I didn't quite follow what the person said about how to feed them and she wasn't my usual employee I talk with, my usual person knows her stuff! I came home and began researching how to feed the tank when I uncovered many conversations regarding blood worms and parasites. Now I'm worried about using the blood worms.

Any one out there have experience (good or bad) with this? 

Thanks!


----------



## Construction Sam (Sep 22, 2018)

I couldn't find frozen ones in my town so I got the dried ones. My fish did not like them at all so it was a waste of money. 

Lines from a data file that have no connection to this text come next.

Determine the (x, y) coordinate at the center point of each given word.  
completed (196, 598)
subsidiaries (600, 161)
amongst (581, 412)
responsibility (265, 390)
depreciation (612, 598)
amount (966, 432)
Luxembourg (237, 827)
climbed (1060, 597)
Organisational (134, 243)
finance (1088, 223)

Maybe if you're not sure you could talk to that one employee or just return them altogether.

Sorry I'm not more help 😊


----------



## couger (Jun 4, 2018)

*blood worms*

I saw info about problems with frozen blood worms so I went with freeze dried. My fish also did not understand they were food until I picked out a long one and used very long needle nose pliers to "wiggle" it in front of "Mikie" (a turquoise rainbow who will eat anything.) I gave him awhile to finish it (he swam around with the rest of it hanging out of his mouth and had the rest of his school chasing him. That got the "flavor/scent" spread around the tank. I picked out 4 more and tossed them just above his school. 2 spit them back out and then chased the danios that took them.


My other tanks went about the same...wiggle in front of glutton, wait thru first chase, drop some for gluttons school, wait for other fish to steal leftovers, next day feed tank.


I think you are supposed to thaw and rinse frozen before you feed..


----------



## Kilgore Trout (Jan 19, 2019)

I know this is an old thread but I've never had any issues feeding frozen blood worms to my fish, both as a treat & also regular diet.

The thing is, from what I have read, they're not as nutritional or beneficial over dry food as they're marketed as.

They are heavily sterilised (prior to packaging) to meet custom import regulations & this unfortunately kills all the beneficial nutrients.

Basically it's like popcorn to fish. Looks good, smells good & tastes good...nothing more.


----------



## KatyD (May 3, 2018)

Thanks for the input Kilgore Trout! I did end up feeding a little of the blood worms and getting some sort of parasite in the tank. I had such a hard time getting rid of it (and losing a few fish along the way) that the blood worms are still in my freezer...something about them has made me paranoid! I was thinking of them as a special treat anyway but now I'm really not so sure. Could be a coincidence but...


----------